Having attended DrupalCon last year as a relative Drupal newbie, and with most of our current internal development focus on Drupal 7, I approached Larry Garfield’s technical Drupal 8 overview session with mild trepidation. I needn’t have worried. This well structured introduction to Drupal 8 and its use of Symfony2 was very accessible. The code samples were clear and progressively illustrated each concept to give a pretty good high level overview of what to expect from Drupal 8. Coming from a Java/C++/OO background, I can say that it truly seems “Drupal8 is finally not weird”. Lots of familiar code even in the context of an unfamiliar framework!
The current Drupal 7 theming system involves a mixture of markup generated by modules and the theme primarily through theming hooks (functions). This means the front-end developer does not have full control of the markup (and CSS) that’s output.
By converting all the hook functions to Twig templates in the new Classy theme for Drupal 8, the themers can be in full control of all the output.
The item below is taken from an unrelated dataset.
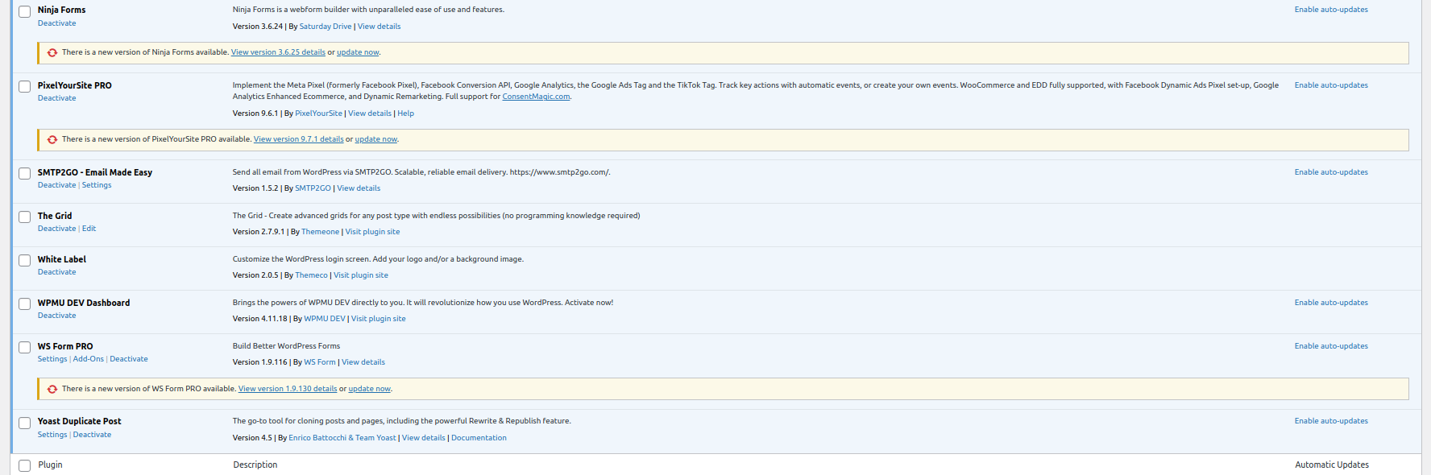Screen dimensions: 1431x475
Task: Click the Ninja Forms update refresh icon
Action: pyautogui.click(x=52, y=53)
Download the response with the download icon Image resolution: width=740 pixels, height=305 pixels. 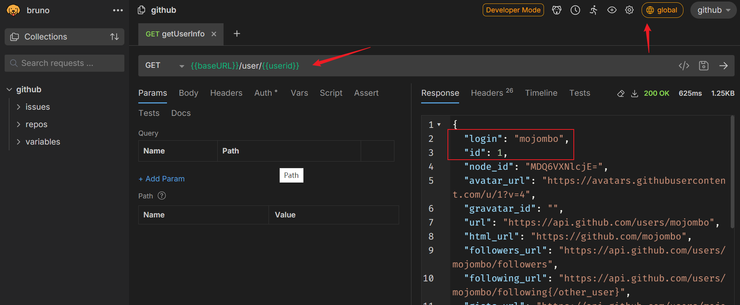tap(635, 93)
The hope is that this will make frontend developers engage with Drupal in the future and make it easier for web design companies to engage with Drupal.
Changing menus and pagers was demonstrated, two of the most complex components to theme since they are currently buried in module functions, but in Classy these elements are themed in single twig template files which can easily be re-written to change CSS dependencies and markup without needing to know the inner workings of the core pager and menu functions.